During the last decade, the design complexity of an ASIC has dramatically increased and caused the design costs to increase almost an order of magnitude (see Chap. 11). This has put a permanent pressure on the efficiency of the design process. Semiconductor companies have built application-domain specific platforms, which are key to a higher design productivity and improved product quality. Since IC production fabs are becoming extremely expensive, more companies will share the same production facility and production process and become fab-lite (outsourcing 40–50% of the manufacturing operations) or even fabless . So, semiconductor (design) houses can then only differentiate themselves to design better products faster and cheaper.

Various ASIC design and implementation styles have been presented. Standard-cell designs, mask-programmable and field-programmable gate arrays, and structured ASICs all are different in the way they are designed, in the way they are fabricated and in the way they are used in an application. The choice of ASIC style largely depends on the required turn-around time and product volume.

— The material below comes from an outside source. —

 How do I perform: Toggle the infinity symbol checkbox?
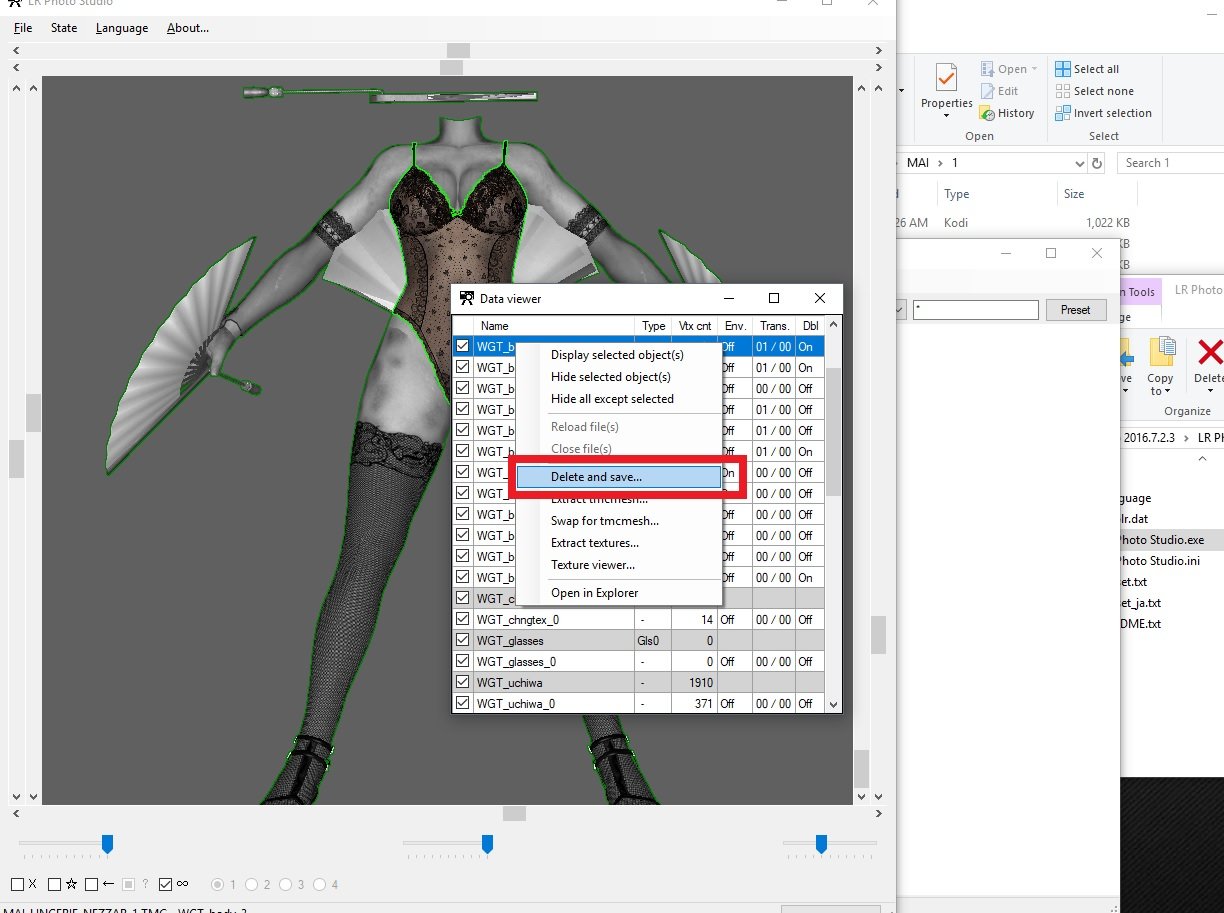click(166, 884)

A good IC design must be accompanied by a good test and debug strategy. Testability and debug are discussed in Sect. 10.2 and require considerable attention during the design phase. The use of an extra 5% of chip area to support testability and debug might, for instance, lead to a 50% reduction in test costs.

7.8 Exercises

1. 1.

   Why are abstraction levels used for complex IC designs?

2. 2.

   What is meant by floor planning?

3. 3.

   Explain what is meant by logic synthesis.

4. 4.

   What does the term ‘Manhattan skyline’ describe in relation to a VLSI layout?

5. 5.

   Assume that a standard-cell and a gate array library are designed in a CMOS technology. The libraries consist of logic cells with identical logic functions. Describe the main differences between the two libraries in terms of:

   1. (a)

      Cell design

   2. (b)

      Chip area

   3. (c)

      Production time and cost

   4. (d)

      Applications

6. 6.

   Random logic functions can, for instance, be implemented using a ROM or a standard-cell realisation. Explain when each of these possibilities is preferred.

7. 7.

   Draw a schematic diagram of a PLA which implements the following logic functions:

   $$\displaystyle\begin{array}{rcl} F_{0} = \overline{\overline{x}\,\overline{y} + xyz}\quad F_{1} = \overline{x\overline{y} + \overline{x}y + x\overline{z}}\quad F_{2} = \overline{xyz + \overline{x}\,\overline{y}\,\overline{z}}& & {}\\ \end{array}$$
8. 8.

   Explain what is meant by mixed-level simulation.

9. 9.

   Explain in your own words what is meant by IP. What is the cause of its existence? How can it affect design efficiency and what are the potential problems involved with it?

10. 10.

    Explain the differences between an FPGA and a CPLD.

11. 11.

    Explain the ‘meet-in-the-middle’ strategy.

12. 12.

    Explain why a cell-based design implementation is much smaller than a design implemented with an FPGA.